‘Aisyiyah Aceh Tingkatkan Kapasitas Paralegal untuk Perkuat Layanan Bantuan Hukum Inklusif
Banda Aceh – Majelis Hukum dan Hak Asasi Manusia (HAM) Pimpinan Wilayah (PW) ‘Aisyiyah Aceh menyelenggarakan Pelatihan Paralegal sebagai langkah memperkuat kapasitas kader dalam memberikan layanan bantuan hukum, khususnya bagi perempuan dan anak. Kegiatan ini berlangsung selama tiga hari, 10–12 Juli 2026, di Hotel Seventeen, Banda Aceh.
Pelatihan mengusung tema “Akselerasi Kompetensi Paralegal Posbakum ‘Aisyiyah guna Mengoptimalisasi Akses Keadilan dan Layanan Hukum Inklusif Tahun 2026.” Sebanyak 16 peserta mengikuti kegiatan ini, terdiri atas perwakilan dari Kota Langsa, Aceh Barat Daya, Aceh Besar, serta pengelola Pos Bantuan Hukum (Posbakum) ‘Aisyiyah Aceh. Kegiatan didukung oleh pendanaan dari Lazismu Pusat dan donasi internal PW ‘Aisyiyah Aceh.
Pelatihan dirancang untuk meningkatkan pemahaman hukum dasar dan keterampilan keparalegal kader ‘Aisyiyah. Selain itu, kegiatan ini juga bertujuan mendorong peran aktif perempuan dalam advokasi hukum di masyarakat serta memperkuat jejaring kerja sama dengan lembaga penegak hukum, pemerintah, dan organisasi masyarakat sipil.
Selama pelatihan, peserta memperoleh berbagai materi, antara lain pengantar hukum dan demokrasi, keparalegalan, struktur masyarakat, bantuan hukum dan advokasi, hak asasi manusia, isu gender dan kelompok rentan, teknik komunikasi bagi paralegal, prosedur hukum dalam sistem peradilan Indonesia maupun Qanun Jinayat, penyusunan dokumen hukum seperti laporan, pengaduan, dan kronologi kasus, hingga penguatan peran paralegal dalam masyarakat.

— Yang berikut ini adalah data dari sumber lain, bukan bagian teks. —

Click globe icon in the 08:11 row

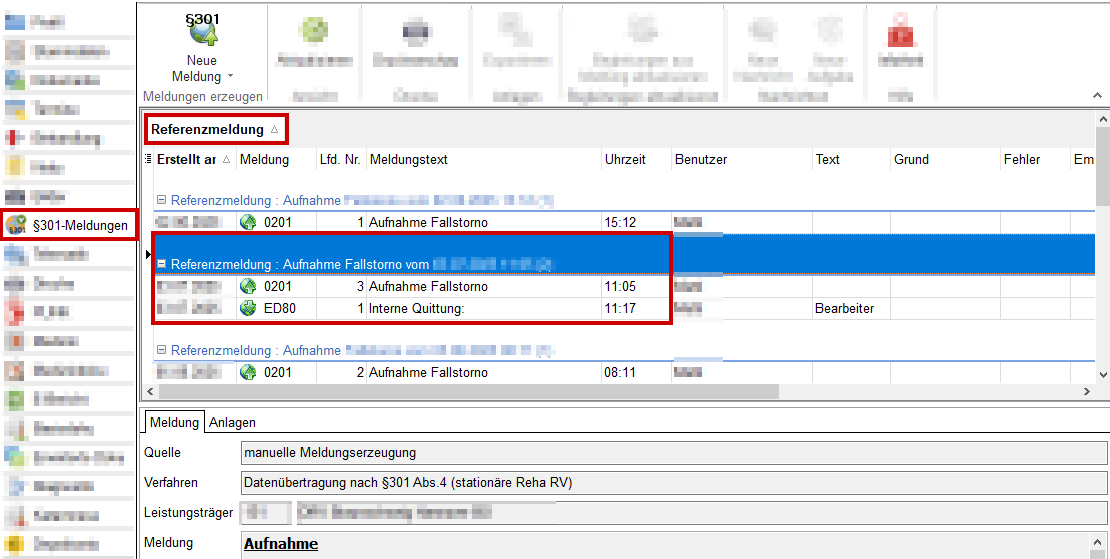(248, 372)
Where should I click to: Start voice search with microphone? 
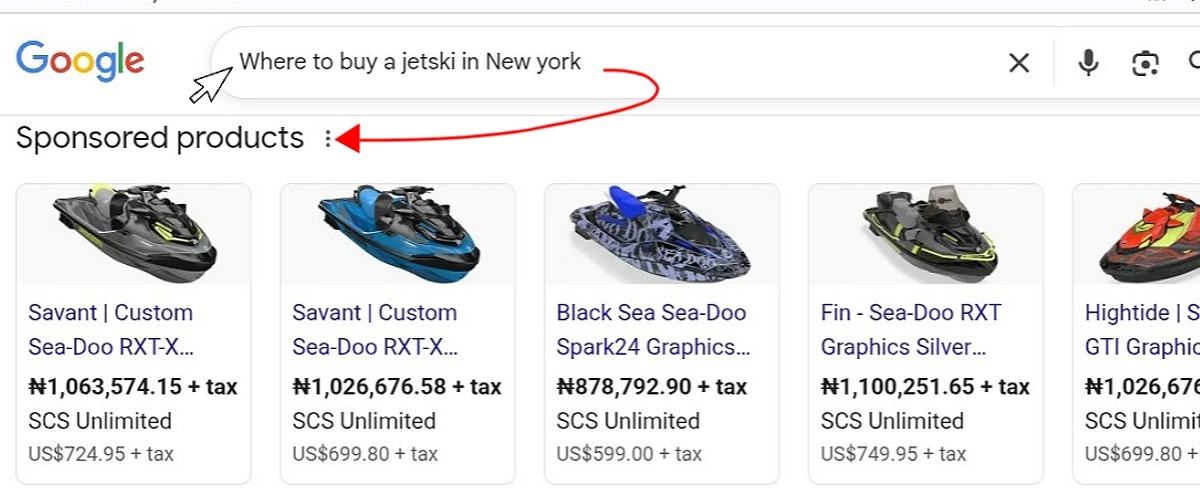(x=1088, y=63)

Ketua PW ‘Aisyiyah Aceh, Ashraf, dalam sambutannya menyampaikan bahwa penyelenggaraan pelatihan ini merupakan bagian dari pengembangan amal usaha organisasi di bidang layanan hukum. Ia menjelaskan bahwa saat ini ‘Aisyiyah Aceh telah memiliki Posbakum tingkat wilayah serta Posbakum Cabang Manggeng di Kabupaten Aceh Barat Daya.
Menurutnya, pelatihan ini diharapkan dapat meningkatkan kompetensi para petugas Posbakum sehingga mampu memberikan layanan hukum yang lebih profesional dan bermanfaat bagi masyarakat.
Sementara itu, Ketua Majelis Hukum dan HAM PP ‘Aisyiyah, Henni Wijayanti, menegaskan bahwa paralegal memiliki posisi strategis sebagai garda terdepan dalam memberikan pendampingan hukum kepada masyarakat di tingkat akar rumput.
“Melalui pelatihan ini, kami berharap anggota ‘Aisyiyah mampu menjadi mitra strategis pemerintah dan masyarakat dalam memperjuangkan keadilan, khususnya bagi perempuan dan anak,” ujarnya.
Pelatihan ini menjadi bagian dari upaya penguatan kelembagaan Posbakum ‘Aisyiyah, baik yang telah berdiri maupun yang sedang dalam proses akreditasi. Setelah pelatihan selesai, peserta akan memperoleh asistensi dan pendampingan agar Posbakum dapat memberikan layanan hukum yang terpadu, mulai dari penanganan, perlindungan, hingga pemulihan bagi korban kekerasan terhadap perempuan dan anak di Aceh.